Após anos a fio debruçados sobre pilhas de livros, conquistaram salvo-conduto para uma vida sem discriminação. Paulo Rangel, 50 anos, se tornou, em 2010, o primeiro promotor negro do Ministério Público nomeado desembargador do Tribunal de Justiça pelo governador. Ex-porteiro das Casas Pernambucanas, publicou seis livros e fala três idiomas: inglês, italiano e espanhol. “Não sou gênio. Só estudei mais”, ensina o professor da Uerj, aprovado em 1º lugar no concurso.
'Fui vítima de preconceito racial, o que só me fortaleceu', Paulo Rangel, desembargador do TJ, 50 anos | Foto: Alexandre Brum / Agência O Dia
Wallace Martins, 29 anos, resistiu à guerra do tráfico na favela da Grota, onde foi morto o jornalista Tim Lopes, e se tornou engenheiro. Fez doutorado pela UFRJ e comprou um apartamento para os pais que se mudaram do Complexo da Penha para Olaria. “Sem eles não teria chegado até aqui”, agradece o jovem que leciona no Cefet.
Assim como o pesquisador da Coppe, o professor doutor em História da América Latina, Vanderlei Vazelesk Ribeiro, 42 anos, recebeu dos pais operários a força de que precisava para superar a cegueira que o acompanha desde o berço e sobreviver no elitizado mundo acadêmico. “Na universidade muitos não me queriam nos trabalhos em equipe”, recorda o mestre, aprovado em oito concursos sem reserva para deficientes.
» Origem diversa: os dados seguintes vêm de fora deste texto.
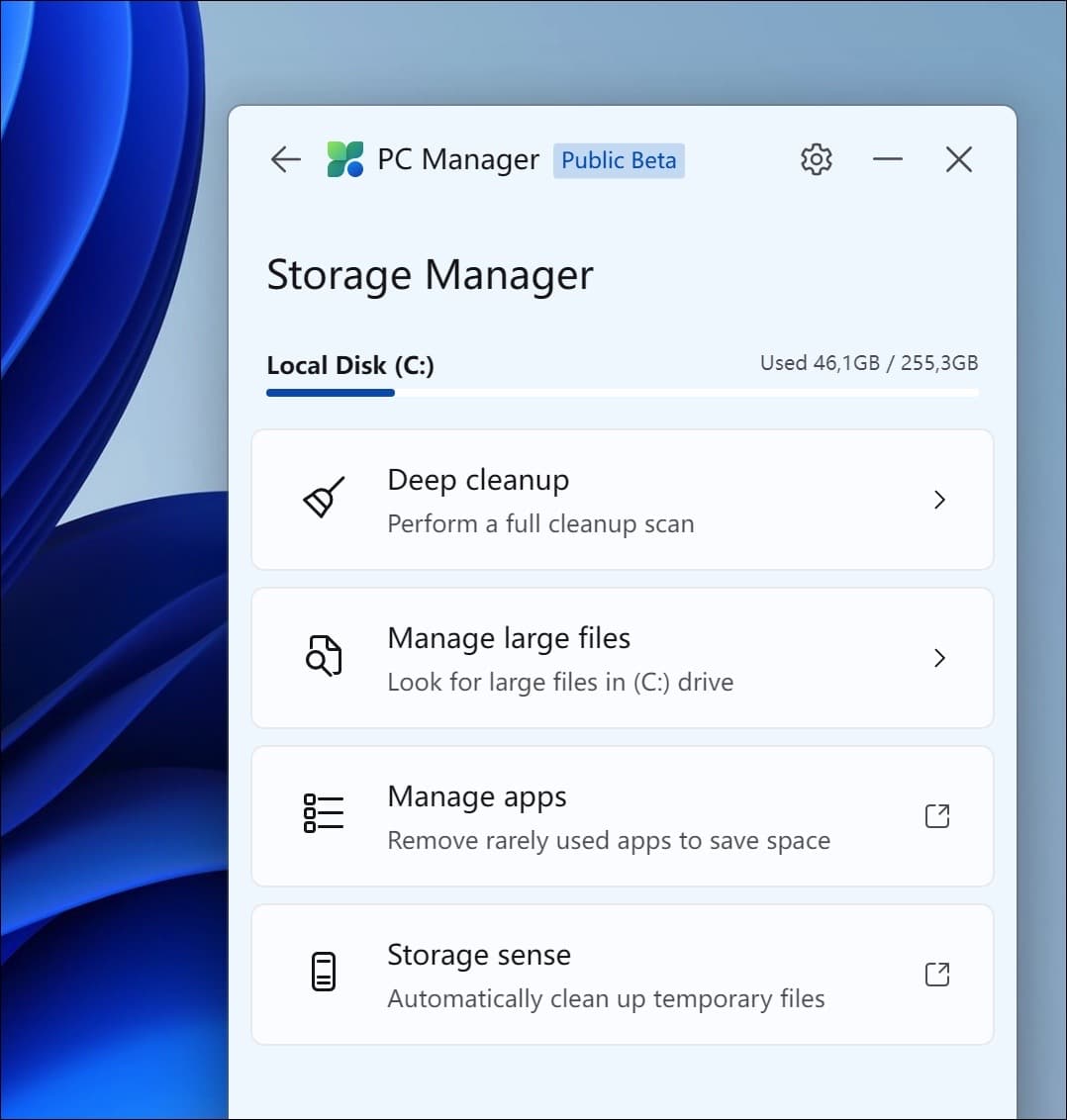1067x1120 pixels.
Task: Open the external link icon beside Manage apps
Action: click(x=937, y=815)
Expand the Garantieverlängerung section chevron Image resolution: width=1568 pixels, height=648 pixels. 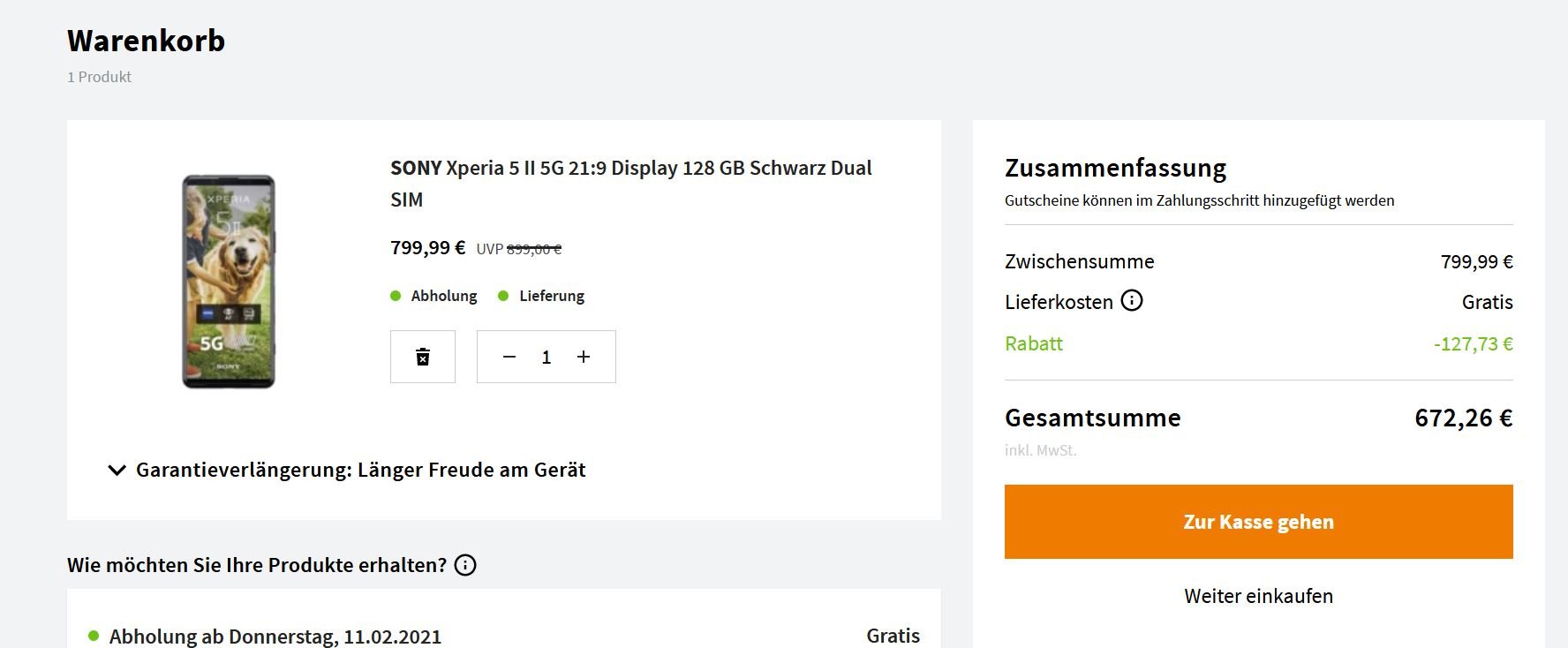click(117, 470)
No da Rural, ficou com a única vaga, disputada por mais cinco candidatos. Na última seleção conquistou cadeira de professor doutor na UniRio, onde trabalhou na juventude como ascensorista. “Tinha certeza de que um dia voltaria numa situação melhor”.
Hugo Rodrigues dos Santos, 24 anos, ex-morador do Complexo da Maré, ainda sob domínio do tráfico, também foi o primeiro de sua família a chegar à universidade. “Minha mãe é auxiliar de serviços gerais e meu pai, que já faleceu, era caminhoneiro”, conta o técnico em edificações. Cálculos do pesquisador Marcelo Neri mostram que quem tem curso superior — mesmo que ainda não o tenha concluído — tem salário 327% maior que quem nunca frequentou escola: “Nos desculpem os céticos, mas educação é fundamental”.
Ex-morador da Maré que construiu novo futuro
Hugo viu no curso técnico para pedreiro do Senai a chance de um futuro melhor. Das obras do PAC no Complexo do Alemão para a faculdade de Engenharia Civil foi um pulo para o jovem, que pretende saltar ainda mais longe. “Quero gerenciar grandes obras”, sonha o jovem, que concilia o trabalho como instrutor do Senai com as aulas do 1º período de Engenharia. A ascensão social de jovens como Hugo é reflexo do aumento da escolaridade dos brasileiros. De 2000 a 2010, o total de pessoas sem instrução ou com o fundamental incompleto (1º ao 9º anos) caiu de 65,1% para 50,2%, enquanto o de jovens com superior completo subiu de 4,4% para 7,9%.